Clyde park to reopen
Much like the Pigeon River itself, it’s been a long and winding journey for the Town of Clyde in recovering from the devastating floods of 2004, but after a few turbulent stretches in its redevelopment, River’s Edge Park off Thickety Road will finally re-open to the public.
“When the floods hit, funds came out for recovery,” said Clyde Town Administrator Joy Garland. “Canton, Clyde, Newland and I think Biltmore could utilize that funding, so we had a stakeholders group that came together, some of our board members, some county folks. We kind of brainstormed what we could use this funding for, how it would make us less vulnerable. That’s how this park project came to be.”
Garland said they took the stakeholders down to the bend in the Pigeon River near Broad Street.
“When the heavy rains came, it just couldn’t hold. It jumped and came out on Broad Street and flooded that whole area,” she said. “So we felt that if we could do something in that curve, it would help.”
Challenges immediately presented themselves; when contractors got to the site to begin planning, they discovered a number of rare species that couldn’t be disturbed, so the town began to focus on the opposite bank of the river.
“Thickety Road went down right next to the river, so we thought, if we could move that road, get it out of the danger zone and make that a flood storage channel, then we could use it secondarily as a park,” she said.
That’s led to some confusion, according to Garland.
“A lot of folks don’t understand that — why did you build a park in a floodway? Well, we built a flood storage area first, and it acts as a park when it’s not needed for the flood storage,” she said.
The $1.4 million project involved substantial site prep, and in late 2013 was considered “finished” — until the rains came.
“The design basically failed,” she said. “It was not doing what it was supposed to do, so it was creating a lot of maintenance for us. We were having to buy a lot of equipment to get in there and work, we were having to keep it closed part of the time.”
That’s when the North Carolina Community Conservation Assistance Program, Haywood Waterways and the Pigeon River Fund stepped in to help.
“Several of these entities came and said, you know what, this is a good plan, let’s see what we can help do,” said Garland. “We started out with Haywood Waterways and the Pigeon River Fund. They actually gave us $26,500 to do a master plan.”
That plan included ground cover restoration, buffer vegetation, shoreline protection and educational signage.
“But with all the rain we were getting, it was undermining the sidewalk and things of that nature, so we had to back up,” she said.
A second attempt to redevelop the site was initiated in November 2017.
“It was supposed to be a two-month project, but there was like 13 times we had lots of rain, and every time it would rain, it would wash away everything the contractor was doing,” said Garland. “So we really thought this project was never going to make it.”

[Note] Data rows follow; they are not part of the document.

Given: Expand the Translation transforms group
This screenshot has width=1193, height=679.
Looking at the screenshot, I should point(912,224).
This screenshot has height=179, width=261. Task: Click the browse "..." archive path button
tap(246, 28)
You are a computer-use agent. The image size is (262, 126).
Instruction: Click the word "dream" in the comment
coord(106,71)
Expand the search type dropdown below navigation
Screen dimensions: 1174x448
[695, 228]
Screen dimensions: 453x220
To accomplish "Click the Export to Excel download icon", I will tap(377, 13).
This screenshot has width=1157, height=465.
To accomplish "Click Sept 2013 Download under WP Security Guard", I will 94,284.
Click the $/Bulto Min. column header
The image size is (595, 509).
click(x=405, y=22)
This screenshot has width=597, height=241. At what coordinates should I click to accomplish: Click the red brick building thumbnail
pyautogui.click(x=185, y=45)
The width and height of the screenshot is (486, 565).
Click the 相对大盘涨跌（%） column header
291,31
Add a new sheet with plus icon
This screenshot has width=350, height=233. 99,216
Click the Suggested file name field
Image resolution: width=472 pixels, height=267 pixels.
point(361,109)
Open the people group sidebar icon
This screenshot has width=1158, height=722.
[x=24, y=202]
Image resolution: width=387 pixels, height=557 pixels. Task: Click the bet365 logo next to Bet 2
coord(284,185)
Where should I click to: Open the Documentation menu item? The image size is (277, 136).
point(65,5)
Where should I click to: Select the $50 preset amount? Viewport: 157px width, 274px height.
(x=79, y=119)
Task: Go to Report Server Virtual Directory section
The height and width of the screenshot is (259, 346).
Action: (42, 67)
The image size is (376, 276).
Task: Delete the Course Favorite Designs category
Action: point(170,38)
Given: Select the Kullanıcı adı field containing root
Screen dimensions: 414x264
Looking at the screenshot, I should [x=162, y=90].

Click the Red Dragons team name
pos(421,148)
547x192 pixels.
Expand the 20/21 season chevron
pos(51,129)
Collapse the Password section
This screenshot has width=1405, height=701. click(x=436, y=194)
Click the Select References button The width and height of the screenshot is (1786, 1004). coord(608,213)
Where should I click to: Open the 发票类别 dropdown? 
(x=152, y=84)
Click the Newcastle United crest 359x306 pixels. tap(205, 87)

The design, she said, is now effectively handling excess rainfall; all in all, it cost the town less than $20,000.
“We had some final trees to get in and that’s what happened in the last few weeks, but the design is working – it’s holding. It is not washing away. It did exactly what it was supposed to do,” said Garland. “It’s been a task, to say the least, but we’re really pleased with how it’s turned out.”
The town will celebrate the park’s reopening with an event at 11 a.m. Saturday, May 18, in conjunction with the Vietnam Veterans of America Chapter 980. After a short ceremony to thank the funding agencies, there will be a picnic with free hot dogs, chips and cookies.
“It’s kind of a celebration, giving back,” said Garland. “Let’s just cross our fingers it doesn’t rain.”